▶ _Selected text_
Agreed, the error is not indicative of the root cause and makes it difficult to track down as a result.  I have seen lots of these "erroneous" messages in many applications and operating systems over the years. Often it is because there was error handler code with "traps" that caught and handled a wide assortment of possible errors but without handling each error specifically enough. Another issue can be the error code reporting the symptom rather than the cause. Error codes like these can contain verbiage that is so general or flat out incorrect that although the error handling is able to perform properly and catch many possible errors and prevent a full crash of the application, it doesn't do much to point you to the root cause. For example, HX Edit or the Helix may have run out of memory handling the 1k file in this case but that does not tell you what caused the problem. That message may also lead the user to think the memory on their PC was inadequate rather than it being an issue potentially with a file that impacted HX Edit's or Helix's memory space.

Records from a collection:
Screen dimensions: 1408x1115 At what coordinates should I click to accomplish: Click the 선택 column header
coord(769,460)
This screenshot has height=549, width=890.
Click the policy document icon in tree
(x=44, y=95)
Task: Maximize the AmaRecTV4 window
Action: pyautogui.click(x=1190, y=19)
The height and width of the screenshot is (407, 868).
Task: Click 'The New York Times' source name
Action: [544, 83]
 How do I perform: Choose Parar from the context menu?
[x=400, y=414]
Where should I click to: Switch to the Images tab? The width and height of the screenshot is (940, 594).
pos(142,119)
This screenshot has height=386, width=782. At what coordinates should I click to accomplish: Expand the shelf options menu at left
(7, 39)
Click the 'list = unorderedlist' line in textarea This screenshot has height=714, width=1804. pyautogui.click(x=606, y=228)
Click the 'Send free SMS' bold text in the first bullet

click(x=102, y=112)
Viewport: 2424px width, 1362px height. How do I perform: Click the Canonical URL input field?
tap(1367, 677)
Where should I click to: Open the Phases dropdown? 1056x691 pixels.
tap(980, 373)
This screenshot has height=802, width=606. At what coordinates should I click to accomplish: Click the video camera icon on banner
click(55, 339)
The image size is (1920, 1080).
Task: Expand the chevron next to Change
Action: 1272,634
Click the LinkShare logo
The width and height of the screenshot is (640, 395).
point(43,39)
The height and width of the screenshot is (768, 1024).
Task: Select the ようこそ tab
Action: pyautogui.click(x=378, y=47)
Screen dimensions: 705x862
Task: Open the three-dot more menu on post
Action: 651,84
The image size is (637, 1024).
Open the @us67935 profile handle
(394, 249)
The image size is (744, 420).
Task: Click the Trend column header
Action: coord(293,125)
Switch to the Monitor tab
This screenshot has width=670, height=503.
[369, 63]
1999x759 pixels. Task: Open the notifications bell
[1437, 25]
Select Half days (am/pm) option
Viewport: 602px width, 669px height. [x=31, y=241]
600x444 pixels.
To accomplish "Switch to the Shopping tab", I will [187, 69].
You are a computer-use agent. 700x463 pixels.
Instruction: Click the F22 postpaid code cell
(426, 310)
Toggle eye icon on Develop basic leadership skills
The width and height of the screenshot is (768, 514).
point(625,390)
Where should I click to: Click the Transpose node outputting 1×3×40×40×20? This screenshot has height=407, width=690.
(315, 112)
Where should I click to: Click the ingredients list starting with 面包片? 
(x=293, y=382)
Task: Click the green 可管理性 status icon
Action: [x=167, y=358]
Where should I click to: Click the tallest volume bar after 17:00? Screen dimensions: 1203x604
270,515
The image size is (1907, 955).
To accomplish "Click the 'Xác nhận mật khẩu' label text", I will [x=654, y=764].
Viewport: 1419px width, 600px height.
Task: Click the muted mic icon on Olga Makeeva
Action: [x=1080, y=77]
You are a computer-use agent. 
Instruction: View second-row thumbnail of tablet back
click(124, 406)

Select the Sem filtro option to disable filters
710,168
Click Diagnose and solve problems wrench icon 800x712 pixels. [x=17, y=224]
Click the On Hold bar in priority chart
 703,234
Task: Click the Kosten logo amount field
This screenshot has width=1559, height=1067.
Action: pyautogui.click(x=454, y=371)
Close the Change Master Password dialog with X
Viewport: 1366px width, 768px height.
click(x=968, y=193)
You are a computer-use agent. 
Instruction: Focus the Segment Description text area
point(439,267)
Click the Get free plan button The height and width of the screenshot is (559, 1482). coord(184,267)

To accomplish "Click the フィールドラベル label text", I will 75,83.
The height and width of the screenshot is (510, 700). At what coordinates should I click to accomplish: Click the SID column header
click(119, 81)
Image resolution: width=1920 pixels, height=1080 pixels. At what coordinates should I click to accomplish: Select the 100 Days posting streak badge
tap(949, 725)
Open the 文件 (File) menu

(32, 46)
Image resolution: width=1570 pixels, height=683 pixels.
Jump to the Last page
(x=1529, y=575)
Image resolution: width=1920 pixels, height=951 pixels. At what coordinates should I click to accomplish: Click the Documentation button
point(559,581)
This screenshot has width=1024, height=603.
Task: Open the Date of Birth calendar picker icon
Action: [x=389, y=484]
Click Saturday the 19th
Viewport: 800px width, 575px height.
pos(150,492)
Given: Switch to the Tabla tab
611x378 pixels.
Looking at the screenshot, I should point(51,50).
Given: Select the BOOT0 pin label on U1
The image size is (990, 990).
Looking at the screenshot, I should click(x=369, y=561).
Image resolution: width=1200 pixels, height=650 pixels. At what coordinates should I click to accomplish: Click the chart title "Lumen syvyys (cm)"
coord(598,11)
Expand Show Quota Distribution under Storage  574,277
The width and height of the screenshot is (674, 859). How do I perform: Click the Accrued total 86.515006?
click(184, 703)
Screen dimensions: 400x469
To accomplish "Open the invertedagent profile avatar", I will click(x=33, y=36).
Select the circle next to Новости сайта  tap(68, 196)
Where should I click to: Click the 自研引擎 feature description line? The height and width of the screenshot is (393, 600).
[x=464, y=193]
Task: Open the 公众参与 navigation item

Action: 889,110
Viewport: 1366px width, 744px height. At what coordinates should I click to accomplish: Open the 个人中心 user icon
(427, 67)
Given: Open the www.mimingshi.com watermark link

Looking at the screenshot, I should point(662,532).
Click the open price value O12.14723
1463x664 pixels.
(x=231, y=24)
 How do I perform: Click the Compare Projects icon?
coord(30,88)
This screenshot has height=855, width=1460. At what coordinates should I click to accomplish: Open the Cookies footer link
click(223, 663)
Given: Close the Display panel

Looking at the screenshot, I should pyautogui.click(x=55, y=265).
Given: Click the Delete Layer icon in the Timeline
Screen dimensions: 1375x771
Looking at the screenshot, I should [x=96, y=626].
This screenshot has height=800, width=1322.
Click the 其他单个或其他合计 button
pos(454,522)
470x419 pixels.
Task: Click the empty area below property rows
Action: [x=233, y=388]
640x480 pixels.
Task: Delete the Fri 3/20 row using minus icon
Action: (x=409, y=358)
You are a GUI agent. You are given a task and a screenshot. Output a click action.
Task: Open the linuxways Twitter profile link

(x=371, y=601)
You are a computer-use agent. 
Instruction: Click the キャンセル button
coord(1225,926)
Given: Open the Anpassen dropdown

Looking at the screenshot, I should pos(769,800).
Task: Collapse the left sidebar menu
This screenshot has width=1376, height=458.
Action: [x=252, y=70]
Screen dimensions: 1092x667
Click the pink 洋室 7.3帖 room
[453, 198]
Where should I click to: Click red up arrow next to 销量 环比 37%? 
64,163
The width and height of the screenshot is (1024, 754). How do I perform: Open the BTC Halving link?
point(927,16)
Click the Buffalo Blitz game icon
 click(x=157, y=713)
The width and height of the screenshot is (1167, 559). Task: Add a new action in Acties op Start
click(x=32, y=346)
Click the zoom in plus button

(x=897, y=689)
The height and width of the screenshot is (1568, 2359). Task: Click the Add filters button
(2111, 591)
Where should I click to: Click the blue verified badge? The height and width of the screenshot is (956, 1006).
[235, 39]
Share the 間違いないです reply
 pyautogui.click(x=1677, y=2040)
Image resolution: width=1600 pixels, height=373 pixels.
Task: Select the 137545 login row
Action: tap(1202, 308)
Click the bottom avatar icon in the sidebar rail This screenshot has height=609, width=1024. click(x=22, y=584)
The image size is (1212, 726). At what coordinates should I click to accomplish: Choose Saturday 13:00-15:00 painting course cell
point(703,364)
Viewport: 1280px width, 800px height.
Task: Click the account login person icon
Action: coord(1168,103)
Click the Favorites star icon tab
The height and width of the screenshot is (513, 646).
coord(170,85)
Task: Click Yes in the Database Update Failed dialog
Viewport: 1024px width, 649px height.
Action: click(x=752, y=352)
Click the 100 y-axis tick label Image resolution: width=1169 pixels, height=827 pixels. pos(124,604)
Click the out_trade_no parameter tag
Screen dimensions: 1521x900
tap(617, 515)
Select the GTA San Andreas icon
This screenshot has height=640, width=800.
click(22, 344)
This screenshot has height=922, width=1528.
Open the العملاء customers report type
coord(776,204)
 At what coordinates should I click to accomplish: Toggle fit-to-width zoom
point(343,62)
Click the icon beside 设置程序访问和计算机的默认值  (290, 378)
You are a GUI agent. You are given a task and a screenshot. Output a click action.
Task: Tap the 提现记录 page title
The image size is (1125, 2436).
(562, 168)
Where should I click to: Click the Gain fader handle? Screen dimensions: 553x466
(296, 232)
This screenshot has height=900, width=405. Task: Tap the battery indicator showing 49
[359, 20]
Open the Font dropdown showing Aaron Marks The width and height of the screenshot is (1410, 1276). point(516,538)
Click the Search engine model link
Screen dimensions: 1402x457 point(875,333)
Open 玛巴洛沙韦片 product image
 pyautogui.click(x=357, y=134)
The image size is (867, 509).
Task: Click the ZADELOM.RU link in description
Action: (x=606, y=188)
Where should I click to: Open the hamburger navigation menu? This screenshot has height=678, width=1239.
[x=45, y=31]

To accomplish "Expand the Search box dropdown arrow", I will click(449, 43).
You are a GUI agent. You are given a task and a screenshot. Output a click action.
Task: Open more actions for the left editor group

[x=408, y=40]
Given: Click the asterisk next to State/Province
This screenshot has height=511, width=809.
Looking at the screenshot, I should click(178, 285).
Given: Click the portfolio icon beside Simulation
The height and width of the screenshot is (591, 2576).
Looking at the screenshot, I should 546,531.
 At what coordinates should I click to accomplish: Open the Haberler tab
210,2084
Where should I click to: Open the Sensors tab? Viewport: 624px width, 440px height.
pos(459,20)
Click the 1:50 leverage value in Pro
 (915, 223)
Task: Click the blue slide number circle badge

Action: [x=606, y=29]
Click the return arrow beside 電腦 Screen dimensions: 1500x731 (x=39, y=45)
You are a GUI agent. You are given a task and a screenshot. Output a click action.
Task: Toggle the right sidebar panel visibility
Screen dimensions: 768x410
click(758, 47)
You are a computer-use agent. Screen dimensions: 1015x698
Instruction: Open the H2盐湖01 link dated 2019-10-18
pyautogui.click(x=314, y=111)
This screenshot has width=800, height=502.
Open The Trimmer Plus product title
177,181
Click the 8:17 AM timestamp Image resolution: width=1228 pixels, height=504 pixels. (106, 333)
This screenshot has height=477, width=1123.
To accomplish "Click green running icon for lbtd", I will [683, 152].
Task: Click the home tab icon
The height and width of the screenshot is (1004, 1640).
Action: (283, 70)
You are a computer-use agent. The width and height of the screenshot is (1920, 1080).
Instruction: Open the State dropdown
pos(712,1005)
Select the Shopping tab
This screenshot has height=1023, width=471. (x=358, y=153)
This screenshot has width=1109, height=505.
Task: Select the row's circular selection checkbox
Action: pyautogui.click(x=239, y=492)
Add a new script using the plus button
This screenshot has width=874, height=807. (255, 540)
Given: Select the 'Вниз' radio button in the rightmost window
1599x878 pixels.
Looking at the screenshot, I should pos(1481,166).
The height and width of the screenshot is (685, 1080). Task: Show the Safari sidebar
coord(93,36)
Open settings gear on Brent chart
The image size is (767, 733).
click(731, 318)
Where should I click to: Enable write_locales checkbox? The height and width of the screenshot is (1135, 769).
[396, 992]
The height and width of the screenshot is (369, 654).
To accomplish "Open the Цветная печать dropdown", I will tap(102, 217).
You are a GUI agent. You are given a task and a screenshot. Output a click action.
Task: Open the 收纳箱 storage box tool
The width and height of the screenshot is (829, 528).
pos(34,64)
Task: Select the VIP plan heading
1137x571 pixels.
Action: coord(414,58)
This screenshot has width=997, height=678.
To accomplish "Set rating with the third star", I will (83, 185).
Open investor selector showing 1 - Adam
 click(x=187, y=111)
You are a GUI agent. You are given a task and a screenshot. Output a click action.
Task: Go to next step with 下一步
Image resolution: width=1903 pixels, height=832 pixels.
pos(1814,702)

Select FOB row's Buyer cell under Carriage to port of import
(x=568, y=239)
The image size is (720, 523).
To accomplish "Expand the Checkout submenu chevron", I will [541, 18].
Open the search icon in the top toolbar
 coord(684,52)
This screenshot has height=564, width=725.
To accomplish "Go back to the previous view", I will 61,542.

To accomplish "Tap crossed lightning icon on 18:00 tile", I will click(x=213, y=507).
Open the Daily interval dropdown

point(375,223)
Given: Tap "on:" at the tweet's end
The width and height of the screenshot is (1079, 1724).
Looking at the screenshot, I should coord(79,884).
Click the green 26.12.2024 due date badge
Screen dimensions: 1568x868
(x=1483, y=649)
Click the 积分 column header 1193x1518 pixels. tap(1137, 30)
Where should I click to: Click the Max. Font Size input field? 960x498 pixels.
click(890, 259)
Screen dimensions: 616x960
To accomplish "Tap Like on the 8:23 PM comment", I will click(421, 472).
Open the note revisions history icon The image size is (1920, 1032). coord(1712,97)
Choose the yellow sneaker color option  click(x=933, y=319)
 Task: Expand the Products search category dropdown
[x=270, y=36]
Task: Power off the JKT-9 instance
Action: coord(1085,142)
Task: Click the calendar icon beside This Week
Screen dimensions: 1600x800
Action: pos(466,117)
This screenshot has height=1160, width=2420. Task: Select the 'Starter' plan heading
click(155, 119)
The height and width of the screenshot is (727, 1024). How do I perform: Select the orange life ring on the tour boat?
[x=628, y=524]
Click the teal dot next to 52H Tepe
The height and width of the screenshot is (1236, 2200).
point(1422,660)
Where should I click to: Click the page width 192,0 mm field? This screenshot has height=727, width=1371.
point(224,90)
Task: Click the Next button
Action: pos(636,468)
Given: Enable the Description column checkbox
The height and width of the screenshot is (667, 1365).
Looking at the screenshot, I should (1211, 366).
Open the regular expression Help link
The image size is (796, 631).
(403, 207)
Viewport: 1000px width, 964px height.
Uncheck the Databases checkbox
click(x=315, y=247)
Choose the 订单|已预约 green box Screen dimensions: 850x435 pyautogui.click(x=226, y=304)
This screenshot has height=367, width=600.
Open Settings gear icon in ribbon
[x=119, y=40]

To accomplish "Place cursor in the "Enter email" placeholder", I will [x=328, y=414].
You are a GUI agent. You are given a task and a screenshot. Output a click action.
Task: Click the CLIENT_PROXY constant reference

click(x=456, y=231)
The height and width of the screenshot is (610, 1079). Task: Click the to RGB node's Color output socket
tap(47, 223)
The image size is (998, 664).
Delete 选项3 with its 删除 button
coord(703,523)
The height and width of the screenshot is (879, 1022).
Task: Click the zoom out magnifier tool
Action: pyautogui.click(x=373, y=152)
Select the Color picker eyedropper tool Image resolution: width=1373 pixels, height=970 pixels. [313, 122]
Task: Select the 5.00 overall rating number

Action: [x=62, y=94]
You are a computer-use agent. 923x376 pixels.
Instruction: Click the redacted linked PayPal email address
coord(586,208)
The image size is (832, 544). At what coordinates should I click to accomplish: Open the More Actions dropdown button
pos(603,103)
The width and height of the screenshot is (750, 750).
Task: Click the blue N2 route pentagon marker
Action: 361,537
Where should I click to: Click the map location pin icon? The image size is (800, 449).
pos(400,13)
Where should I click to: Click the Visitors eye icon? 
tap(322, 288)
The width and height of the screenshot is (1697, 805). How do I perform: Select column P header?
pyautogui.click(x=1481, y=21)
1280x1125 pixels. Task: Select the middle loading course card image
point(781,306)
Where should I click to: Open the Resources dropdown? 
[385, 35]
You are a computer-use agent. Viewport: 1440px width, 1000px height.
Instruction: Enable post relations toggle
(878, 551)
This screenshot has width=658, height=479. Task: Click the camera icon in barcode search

▶ _What to do_
**1)** According to the passage on error messages, what might the message lead a user to wrongly think about their PC?
**2)** Resume the passage on error messages after its last sentence.

▶ _Responses for each task_
**1)** That the memory on their PC was inadequate.

**2)**
 

My favorite error codes are as specific as possible regarding the error's cause and better yet issue a message with advice on how to address it. More explicit instructions can be misleading too however if all of the possible causes and fixes are not captured. Another virtue of extremely specific error handling is that it can launch a subroutine that can potentially handle the exception and still complete the bulk of the operation successfully while simultaneously informing the user of what needs to be remedied. My experience has been that error handling can be something that matures over time in a product that continues to receive periodic updates.